BERKELEY – En 1981, le Parti républicain américain a cessé de croire en l’équilibre du budget public. L’idée qu’il faut procéder à des réductions d’impôt à tout moment, à chaque occasion, a fait son chemin, puisque ces réductions sont censées augmenter les revenus.

Irving Kristol, de temps à autre rédacteur de la revue The Public Interest et l’un des accoucheurs intellectuels de cette idée, a écrit par la suite que ce qui l’intéressait n’était pas de savoir si c’était vrai mais si c’était utile. Des années plus tard, il évoquait « son attitude plutôt cavalière à l’égard du déficit budgétaire et d’autres problèmes monétaires ou budgétaires. La tâche... consistait à créer une nouvelle... majorité républicaine… conservatrice... – l’efficacité politique était donc la priorité, et non les imperfections comptables du gouvernement... »

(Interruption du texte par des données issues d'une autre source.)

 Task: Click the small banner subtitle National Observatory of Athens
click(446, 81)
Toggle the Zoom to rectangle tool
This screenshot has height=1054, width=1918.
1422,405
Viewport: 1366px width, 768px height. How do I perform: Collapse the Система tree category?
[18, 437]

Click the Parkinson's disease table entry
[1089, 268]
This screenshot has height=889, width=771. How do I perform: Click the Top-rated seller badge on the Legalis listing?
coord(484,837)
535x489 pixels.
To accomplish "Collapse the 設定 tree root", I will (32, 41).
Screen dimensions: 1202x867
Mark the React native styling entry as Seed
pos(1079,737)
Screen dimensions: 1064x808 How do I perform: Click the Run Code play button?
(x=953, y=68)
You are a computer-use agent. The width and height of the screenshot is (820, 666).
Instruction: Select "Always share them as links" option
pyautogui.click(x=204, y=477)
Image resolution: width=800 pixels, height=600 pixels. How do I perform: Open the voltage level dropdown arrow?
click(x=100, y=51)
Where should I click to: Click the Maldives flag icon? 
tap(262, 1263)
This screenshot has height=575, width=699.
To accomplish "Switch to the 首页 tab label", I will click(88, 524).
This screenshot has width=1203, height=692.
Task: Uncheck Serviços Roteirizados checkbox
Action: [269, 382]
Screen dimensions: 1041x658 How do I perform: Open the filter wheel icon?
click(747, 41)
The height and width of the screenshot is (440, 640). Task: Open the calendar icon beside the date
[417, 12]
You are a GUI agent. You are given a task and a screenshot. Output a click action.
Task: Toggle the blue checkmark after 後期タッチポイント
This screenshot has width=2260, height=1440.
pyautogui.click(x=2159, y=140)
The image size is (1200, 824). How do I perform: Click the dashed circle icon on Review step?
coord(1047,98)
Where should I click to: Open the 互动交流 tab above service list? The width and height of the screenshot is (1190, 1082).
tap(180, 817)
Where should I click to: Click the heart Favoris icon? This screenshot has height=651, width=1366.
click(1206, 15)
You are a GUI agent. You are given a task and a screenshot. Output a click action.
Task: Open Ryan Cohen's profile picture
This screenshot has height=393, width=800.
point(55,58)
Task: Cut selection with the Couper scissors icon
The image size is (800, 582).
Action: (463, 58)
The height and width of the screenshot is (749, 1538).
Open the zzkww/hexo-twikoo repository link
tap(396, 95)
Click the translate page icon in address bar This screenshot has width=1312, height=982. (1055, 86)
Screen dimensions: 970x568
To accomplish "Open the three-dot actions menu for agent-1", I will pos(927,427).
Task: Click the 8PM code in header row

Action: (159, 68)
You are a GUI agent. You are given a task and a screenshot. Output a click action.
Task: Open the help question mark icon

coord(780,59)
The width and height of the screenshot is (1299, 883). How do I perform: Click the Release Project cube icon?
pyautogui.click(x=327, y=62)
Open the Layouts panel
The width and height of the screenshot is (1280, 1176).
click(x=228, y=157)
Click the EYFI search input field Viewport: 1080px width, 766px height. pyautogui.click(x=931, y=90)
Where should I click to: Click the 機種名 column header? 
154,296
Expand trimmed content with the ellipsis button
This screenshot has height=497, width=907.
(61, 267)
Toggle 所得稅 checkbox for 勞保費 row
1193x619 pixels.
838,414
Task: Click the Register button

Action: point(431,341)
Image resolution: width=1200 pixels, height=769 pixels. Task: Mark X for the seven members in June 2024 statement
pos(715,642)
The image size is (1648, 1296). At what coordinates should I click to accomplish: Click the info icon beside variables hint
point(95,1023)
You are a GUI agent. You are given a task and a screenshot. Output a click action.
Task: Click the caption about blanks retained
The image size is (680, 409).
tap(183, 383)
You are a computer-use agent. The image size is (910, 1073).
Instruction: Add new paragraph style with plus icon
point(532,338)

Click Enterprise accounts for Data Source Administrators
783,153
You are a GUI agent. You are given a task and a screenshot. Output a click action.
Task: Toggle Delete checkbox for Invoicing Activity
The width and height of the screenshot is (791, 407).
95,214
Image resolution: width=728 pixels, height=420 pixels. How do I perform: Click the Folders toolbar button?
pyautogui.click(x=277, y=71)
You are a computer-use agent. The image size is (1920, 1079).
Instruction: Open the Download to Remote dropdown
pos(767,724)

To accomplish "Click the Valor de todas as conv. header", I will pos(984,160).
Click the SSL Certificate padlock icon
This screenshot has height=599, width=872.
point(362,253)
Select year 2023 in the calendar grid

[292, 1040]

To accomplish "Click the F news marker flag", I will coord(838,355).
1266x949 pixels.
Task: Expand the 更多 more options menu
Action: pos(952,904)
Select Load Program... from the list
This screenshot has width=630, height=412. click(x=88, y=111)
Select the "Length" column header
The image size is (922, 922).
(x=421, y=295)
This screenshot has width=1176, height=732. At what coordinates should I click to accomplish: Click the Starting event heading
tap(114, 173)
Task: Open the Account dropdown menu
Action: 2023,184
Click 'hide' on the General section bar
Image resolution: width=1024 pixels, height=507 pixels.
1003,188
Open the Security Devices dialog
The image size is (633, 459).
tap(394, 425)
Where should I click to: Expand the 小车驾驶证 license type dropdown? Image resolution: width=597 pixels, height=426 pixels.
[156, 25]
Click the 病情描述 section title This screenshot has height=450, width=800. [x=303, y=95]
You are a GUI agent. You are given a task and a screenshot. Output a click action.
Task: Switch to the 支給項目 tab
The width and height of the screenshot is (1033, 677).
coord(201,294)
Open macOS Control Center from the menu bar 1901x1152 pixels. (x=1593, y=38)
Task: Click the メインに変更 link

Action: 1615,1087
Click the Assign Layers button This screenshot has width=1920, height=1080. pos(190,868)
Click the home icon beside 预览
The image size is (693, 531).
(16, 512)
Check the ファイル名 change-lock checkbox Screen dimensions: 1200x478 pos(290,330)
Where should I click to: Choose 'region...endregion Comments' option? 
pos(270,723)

Désormais, il est clair que John McCain – qui taxa les réductions d’impôt de George W. Bush d’imprudence et refusa de voter en leur faveur – a succombé à cette formule. Il propose des réductions supplémentaires qui risquent de coûter 300 milliards de dollars par an au Trésor américain, de les « compenser » par des réductions des dépenses affectées de trois milliards de dollars par an et, d’une manière ou d’une autre, d’équilibrer le budget.

Nous savons quelles seront les conséquences : il y a de fortes chances pour la politique budgétaire de McCain ressemble aux politiques républicaines habituelles – qui, depuis 1981, ont fait augmenter le rapport dette fédérale brute/PIB de près de 2 % par an. De leur côté, les gouvernements démocrates après la Seconde Guerre mondiale ont dans l’ensemble réduit ce rapport de plus de 1 % par an. C’est l’une des questions en jeu dans les élections présidentielles de cette année.